Comic Creator Interview
with William Dean Blankenship, Jr
Name: William Dean Blankenship, Jr
City: Recently relocated to Brentwood, CA.
Comics: Special Edition, Crazy Mary, Double Jumpers
Websites: twitter.com/MadcapComics, williamblankenshipjr.deviantart.com/
QRD – How old were you when you first got into comics & did you always stick with them or did you come back to them?
William – I can’t remember ever having a time when I wasn’t into superheroes & comics. I think I bought a bulk of a few hundred “meh” level comics from a collector trying to get rid of their doubles & questionable buys when I was about 9. Since then I’ve been wanting to draw them professionally.
QRD – What was the first comic book you ever bought?
William – The first one I can remember was a Kelley Jones Batman issue when I was 7 or so.
QRD – How old were you when you put out your first comic?
William – 24-25 maybe?
QRD – What decade do you think produced the best comics?
William – I don’t know if I can just tie it to a decade. I’m more interested in what creators put out the best books during what eras. I’m obviously biased toward late 90s & early 2000s just because that’s when comics were most influential on me, but I don’t think that has anything to do with the quality of the work put out as a whole.

* Data block

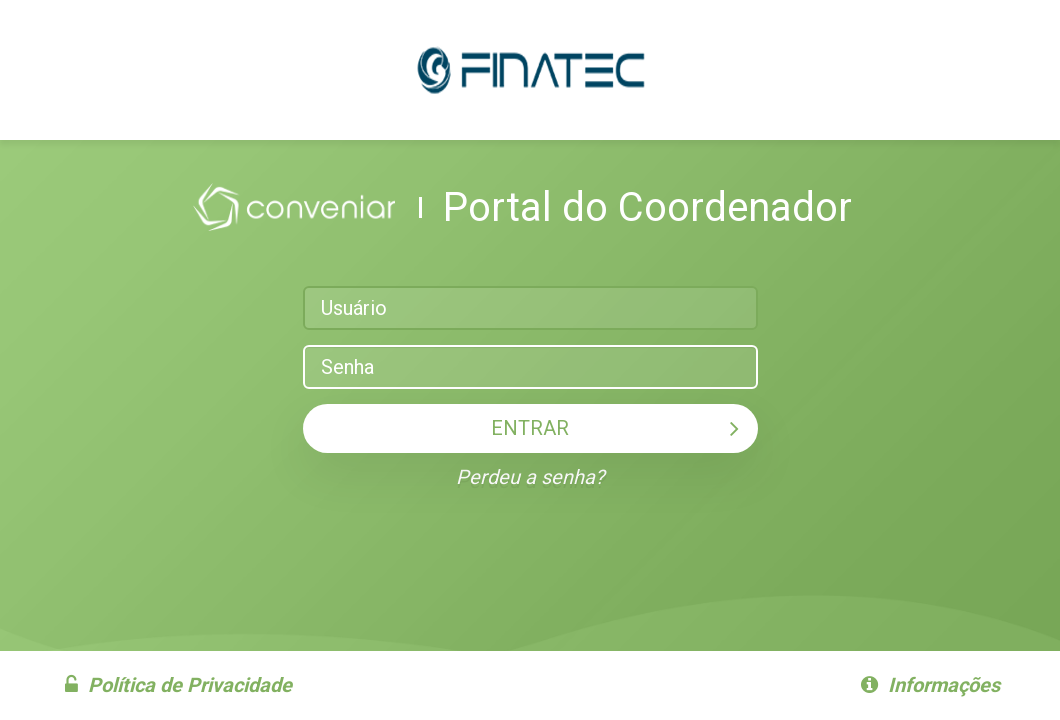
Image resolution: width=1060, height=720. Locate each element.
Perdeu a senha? (530, 477)
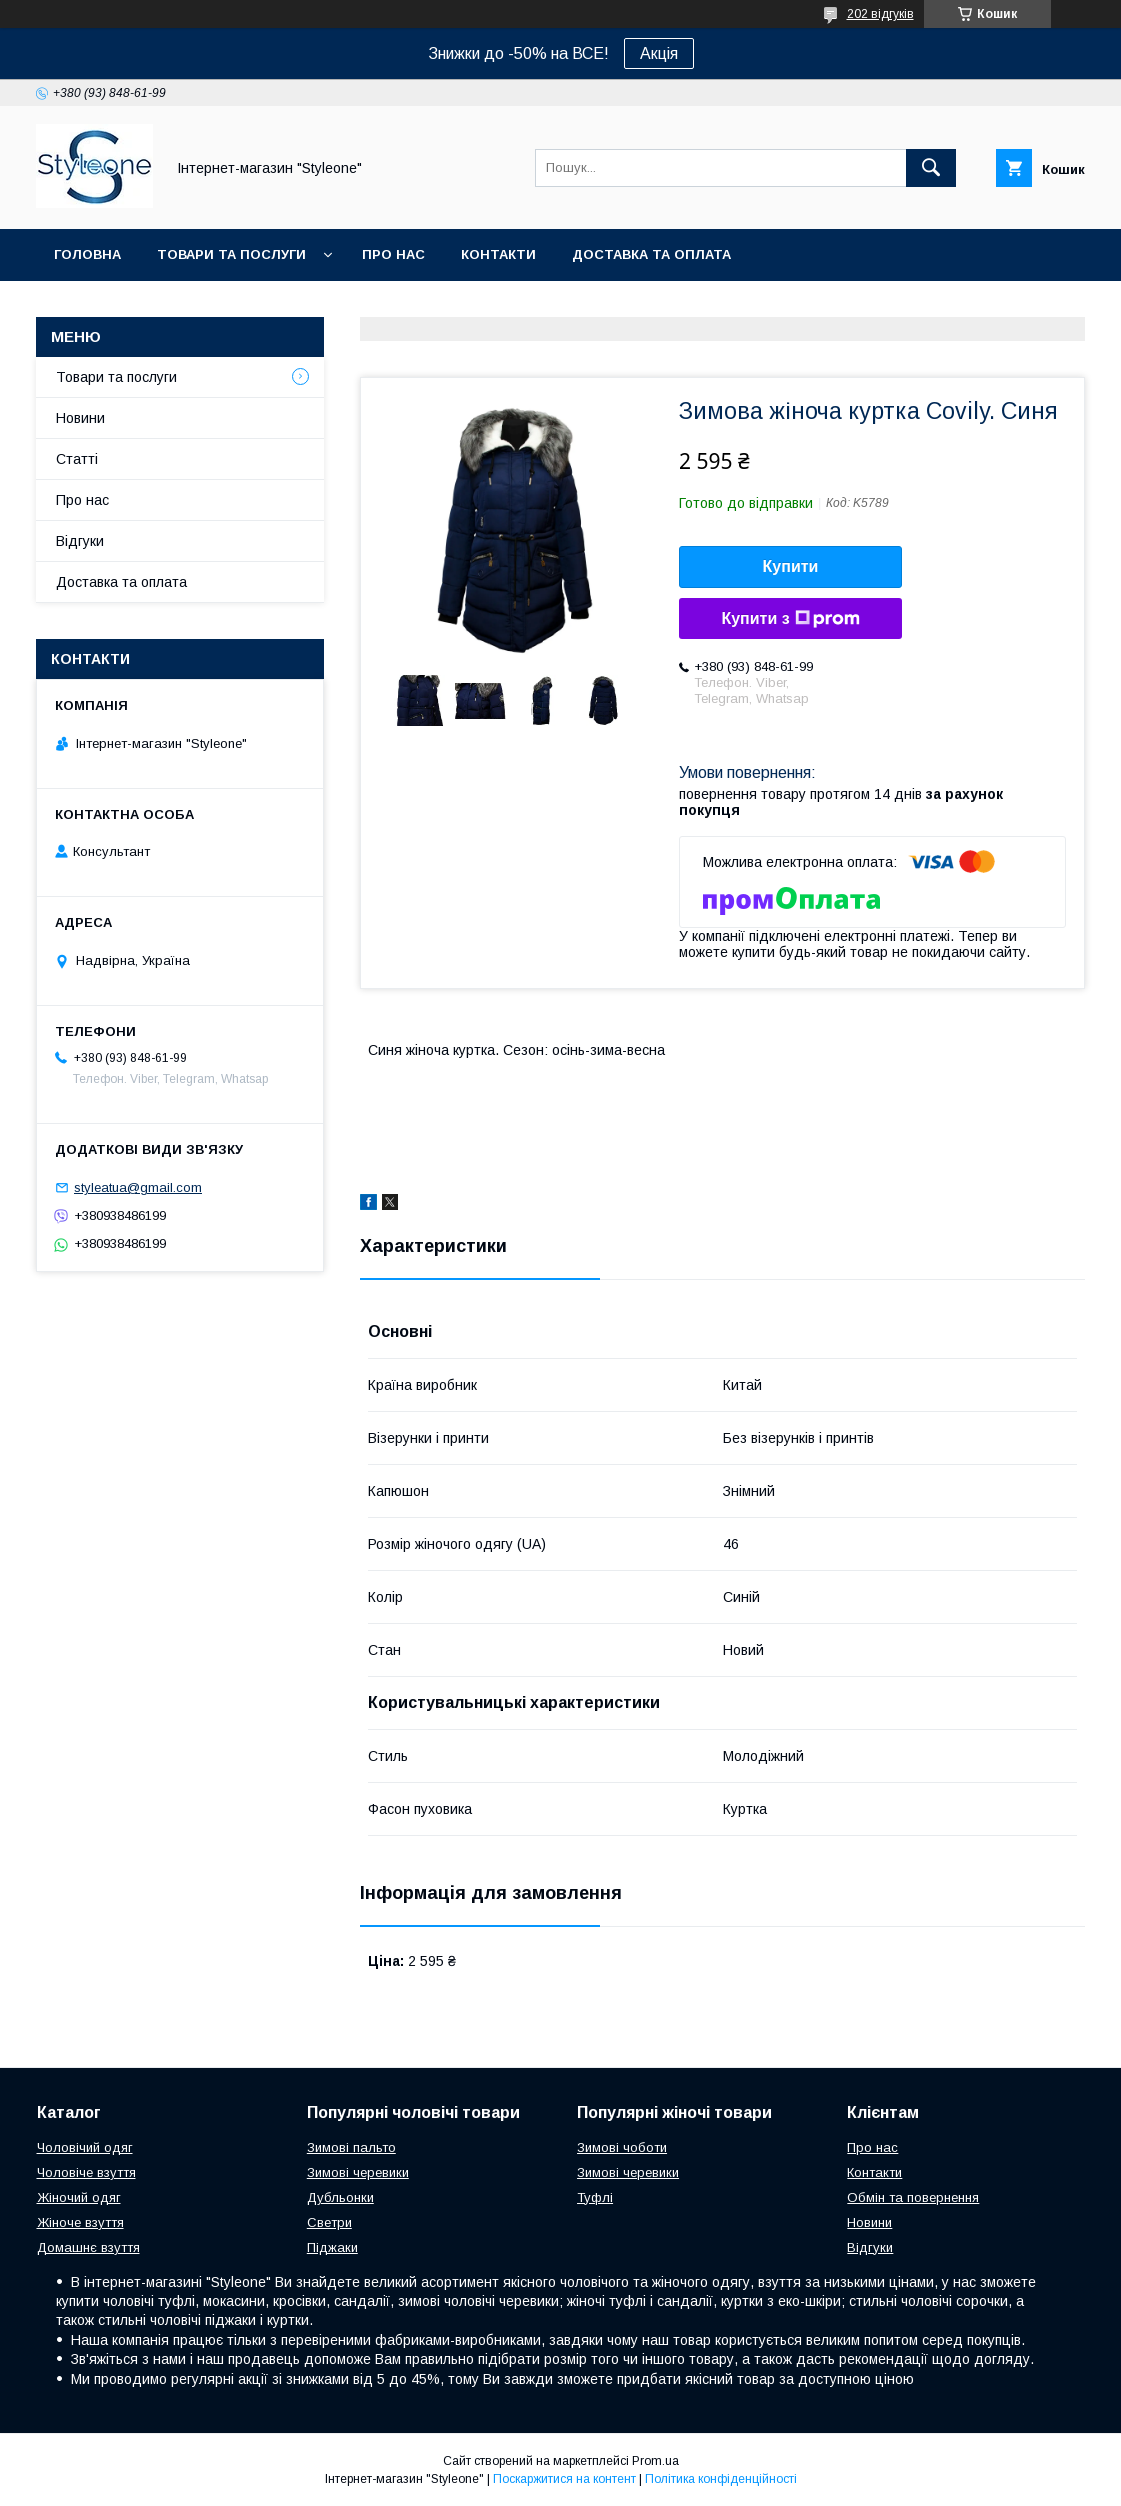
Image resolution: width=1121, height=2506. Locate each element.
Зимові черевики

* What to work on
A: According to the interview, what was the first comic book William remembers buying?
B: Repeat the interview word for word from "QRD – What was" to "your first comic?".

* Outputs by task
A: A Kelley Jones Batman issue, bought when he was about 7.

B:
QRD – What was the first comic book you ever bought?
William – The first one I can remember was a Kelley Jones Batman issue when I was 7 or so.
QRD – How old were you when you put out your first comic?